Maybe, but Nash really need a rest... And Clippers will have more motivation than Suns in this game...


----------



## Dissonance (Jul 21, 2004)

Phoenix32 said:


> to WarriorFan64:
> 
> Maybe, but Nash really need a rest... And Clippers will have more motivation than Suns in this game...


ya know, instead of having to say "to so and so" when you type, you can hit the quote option at the bottom, and it shows their post above, like this. Just thought I'd point that out. It makes it a little easier.


----------



## Phoenix32 (Nov 1, 2006)

to Disonance19:

That I am Suns fan don't means that I can not think realistically... Do Suns main playaz need a rest??? Yes they need... Remember last two playoffs years and why Suns lost them, cause there wasn't rotation and playaz was really tired... And that I am saying that Clippers will have more motivation don't means the rtuth... Suns clinched 2 nd spot so they don't have to fight for in regular season, but Clippers have chance to reach playoffs...


----------



## Dissonance (Jul 21, 2004)

Phoenix32 said:


> to Disonance19:
> 
> That I am Suns fan don't means that I can not think realistically... Do Suns main playaz need a rest??? Yes they need... Remember last two playoffs years and why Suns lost them, cause there wasn't rotation and playaz was really tired... And that I am saying that Clippers will have more motivation don't means the rtuth... Suns clinched 2 nd spot so they don't have to fight for in regular season, but Clippers have chance to reach playoffs...



What are you talking about?

All I said was, instead of saying to Disonance19 or whatever person you're talking to, you can just click quote and reply that way. I thought it would make it easier for you instead of having to put the poster's name at the top.


----------



## Yao Mania (Aug 4, 2003)

Wow, starters are playing again. I guess momentum into the playoffs is more important to you guys than getting your players rest.


----------



## Dissonance (Jul 21, 2004)

Yao Mania said:


> Wow, starters are playing again. I guess momentum into the playoffs is more important to you guys than getting your players rest.

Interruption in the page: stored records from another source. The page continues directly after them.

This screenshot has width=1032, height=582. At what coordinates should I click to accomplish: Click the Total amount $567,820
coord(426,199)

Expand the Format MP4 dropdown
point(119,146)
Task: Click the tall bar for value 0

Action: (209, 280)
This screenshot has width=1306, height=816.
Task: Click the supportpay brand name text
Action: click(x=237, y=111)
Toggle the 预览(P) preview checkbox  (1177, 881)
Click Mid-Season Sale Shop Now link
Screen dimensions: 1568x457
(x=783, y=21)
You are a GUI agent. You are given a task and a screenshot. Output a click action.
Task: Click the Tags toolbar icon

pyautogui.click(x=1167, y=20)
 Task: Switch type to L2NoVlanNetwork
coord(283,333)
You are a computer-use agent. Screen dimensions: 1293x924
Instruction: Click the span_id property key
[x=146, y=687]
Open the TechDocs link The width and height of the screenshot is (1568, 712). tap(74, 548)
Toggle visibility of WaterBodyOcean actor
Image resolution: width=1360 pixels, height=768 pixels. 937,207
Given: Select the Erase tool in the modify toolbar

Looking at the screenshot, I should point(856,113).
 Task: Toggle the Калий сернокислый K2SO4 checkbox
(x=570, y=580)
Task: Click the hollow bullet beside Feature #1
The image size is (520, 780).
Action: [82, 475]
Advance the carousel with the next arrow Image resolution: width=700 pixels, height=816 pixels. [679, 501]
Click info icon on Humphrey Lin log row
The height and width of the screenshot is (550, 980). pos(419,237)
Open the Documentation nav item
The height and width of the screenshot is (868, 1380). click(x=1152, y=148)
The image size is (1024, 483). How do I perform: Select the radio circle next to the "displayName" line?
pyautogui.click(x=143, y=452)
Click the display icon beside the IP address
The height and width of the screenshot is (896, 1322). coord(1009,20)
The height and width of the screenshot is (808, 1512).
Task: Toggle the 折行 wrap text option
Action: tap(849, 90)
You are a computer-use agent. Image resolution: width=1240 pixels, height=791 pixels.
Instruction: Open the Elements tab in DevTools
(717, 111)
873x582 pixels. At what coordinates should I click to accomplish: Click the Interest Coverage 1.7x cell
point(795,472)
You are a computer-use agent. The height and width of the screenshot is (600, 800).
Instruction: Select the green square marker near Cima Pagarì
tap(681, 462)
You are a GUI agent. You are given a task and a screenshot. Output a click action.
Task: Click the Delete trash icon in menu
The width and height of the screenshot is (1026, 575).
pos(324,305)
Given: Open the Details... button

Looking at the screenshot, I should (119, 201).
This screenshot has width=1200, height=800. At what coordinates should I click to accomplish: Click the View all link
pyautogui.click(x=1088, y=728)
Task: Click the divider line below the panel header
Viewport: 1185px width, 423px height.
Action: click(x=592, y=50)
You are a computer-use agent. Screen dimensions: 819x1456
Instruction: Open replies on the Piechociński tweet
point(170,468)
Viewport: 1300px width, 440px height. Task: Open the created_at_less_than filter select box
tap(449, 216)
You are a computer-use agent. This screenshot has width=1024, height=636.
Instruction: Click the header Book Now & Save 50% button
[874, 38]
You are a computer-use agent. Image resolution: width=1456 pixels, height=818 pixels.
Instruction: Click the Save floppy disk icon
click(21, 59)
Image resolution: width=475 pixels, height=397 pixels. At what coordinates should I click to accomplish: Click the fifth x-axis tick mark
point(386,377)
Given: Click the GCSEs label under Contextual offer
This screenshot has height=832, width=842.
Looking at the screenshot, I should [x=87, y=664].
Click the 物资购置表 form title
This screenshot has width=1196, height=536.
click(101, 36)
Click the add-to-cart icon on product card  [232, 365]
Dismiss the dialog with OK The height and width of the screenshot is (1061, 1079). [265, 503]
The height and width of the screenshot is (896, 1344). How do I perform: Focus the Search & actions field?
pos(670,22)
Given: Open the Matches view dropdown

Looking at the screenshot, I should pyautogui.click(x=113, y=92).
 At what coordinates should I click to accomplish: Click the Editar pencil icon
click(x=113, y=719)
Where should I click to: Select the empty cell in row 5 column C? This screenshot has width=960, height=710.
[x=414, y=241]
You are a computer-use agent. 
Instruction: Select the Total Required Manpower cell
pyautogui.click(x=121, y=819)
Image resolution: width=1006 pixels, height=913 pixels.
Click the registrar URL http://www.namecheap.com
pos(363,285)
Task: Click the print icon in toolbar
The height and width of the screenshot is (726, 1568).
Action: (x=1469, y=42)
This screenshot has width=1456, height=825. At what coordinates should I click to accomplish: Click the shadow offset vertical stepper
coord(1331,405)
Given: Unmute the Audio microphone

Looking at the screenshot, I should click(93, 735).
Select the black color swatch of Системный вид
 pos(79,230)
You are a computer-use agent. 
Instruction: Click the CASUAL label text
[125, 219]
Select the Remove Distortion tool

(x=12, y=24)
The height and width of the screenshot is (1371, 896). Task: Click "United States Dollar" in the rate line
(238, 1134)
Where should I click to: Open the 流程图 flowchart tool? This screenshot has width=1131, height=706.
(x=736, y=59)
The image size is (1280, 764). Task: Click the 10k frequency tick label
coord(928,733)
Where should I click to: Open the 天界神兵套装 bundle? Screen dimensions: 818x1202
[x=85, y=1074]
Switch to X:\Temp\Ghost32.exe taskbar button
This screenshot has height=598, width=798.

Well, it's the last game, and they won't play till Saturday or Sunday so I don't know. Guess, we'll see how long they actually play.


----------



## Hyperion (Dec 5, 2006)

To Dissonance19:

No, I kinda like this way more. Me thinks they are on to something... BIG

and

To Phoenix 32:
Nash had a great rest and the reason why they got tired at the end is probably more to do with TWO 7 game series in a row with 4OTs and a slim(being generous with the wording) rotation of 6 guys against Dallas. Last time I checked, I am not tired from two weeks ago, but moreso from last night and not sleeping. So the Suns NEED to get round 1 and 2 done within a combined 12 games or they may get a little gassed, but still win it all. Too much firepower this year.


----------



## Hyperion (Dec 5, 2006)

(sings)
building a house.... building a house.... collecting bricks because I'm building a house....


----------



## Amareca (Oct 21, 2002)

Yao Mania said:


> Wow, starters are playing again. I guess momentum into the playoffs is more important to you guys than getting your players rest.


It's called fair play.

I mean we won't play like it's a playoff game or any sort of important game but at least give an effort.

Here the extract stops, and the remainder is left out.